**Texte proposé**
D’autres, beaucoup plus cyniques, pensent que Beasley a agit ainsi afin d’être la pierre angulaire de l’équipe sans qu’aucune contestation ne soit possible et qu’il puisse ainsi briller tranquillement (entendez faire des stats) avant de faire le grand saut en NBA.

Prendre Beasley, c’est s’assurer 25 pts et 9-10 rbs de moyenne en carrière mais cela ne signifie pas que ces stats s’accompagneront d’une bague de champions. Si beaucoup d’espoir pèse à juste titre sur ce grand gaillard de 19 ans, un spectre se dessine sur un mur au fond de la salle. Celui de Derrick Coleman.

Derrick Rose est un peu l’anti-thèse de Beasley. Si le « Sentenza » de Kansas State se démarque par ses qualités individuelles, Rose, lui, se distingue par sa capacité à avoir un vrai impact général et bénéfique sur son équipe.

Au-delà de ses incroyables qualités athlétiques (pourquoi croyez-vous que le boss de la NBA, David Stern, pense de plus en plus à organiser des matches à ciel ouvert ?), le joueur de Memphis est d’ores et déjà un véritable meneur de qualité. Il sait diriger une équipe, rendre meilleur ses partenaires, possède une excellente vision de jeu et prend souvent les bonnes décisions. La totale, quoi.

**Données fournies**
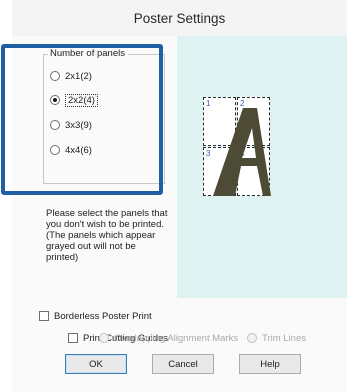 This screenshot has height=392, width=347. I want to click on ok-button: OK, so click(96, 364).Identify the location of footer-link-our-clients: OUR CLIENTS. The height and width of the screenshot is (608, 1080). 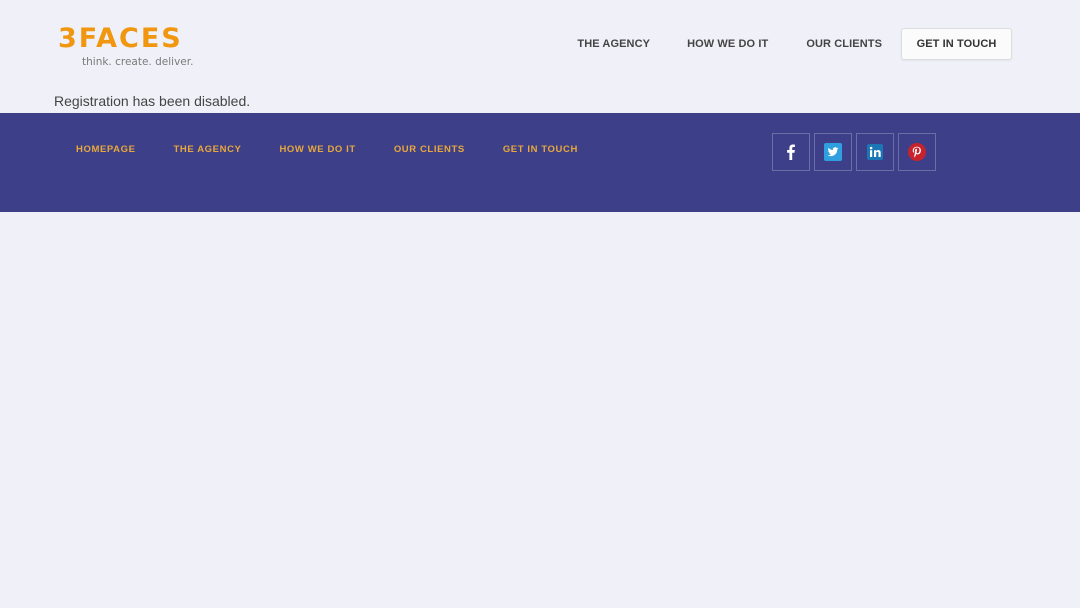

**Série d'exercices**
(1) Relevez toutes les personnes nommées dans l'extrait sur Beasley et Rose.
(2) Répondez, s'il vous plaît, à ces questions sur l'extrait sur Beasley et Rose :
(a) Quel âge l'extrait donne-t-il à Beasley ?
(b) Quelle fonction y est attribuée à David Stern ?
(c) Quelles moyennes en carrière assure-t-on en prenant Beasley ?
(3) Modifiez l'extrait sur Beasley et Rose de « D’autres, beaucoup plus » à « saut en NBA. » en remplaçant « pierre angulaire » par « clé de voûte ».
Les lignes n'ont aucun lien avec l'extrait sur Beasley et Rose.

**Corrigés par exercice**
(1) Beasley, Derrick Coleman, Derrick Rose, David Stern

(2)
(a) 19 ans
(b) Le boss de la NBA
(c) 25 pts et 9-10 rbs

(3)
D’autres, beaucoup plus cyniques, pensent que Beasley a agit ainsi afin d’être la clé de voûte de l’équipe sans qu’aucune contestation ne soit possible et qu’il puisse ainsi briller tranquillement (entendez faire des stats) avant de faire le grand saut en NBA.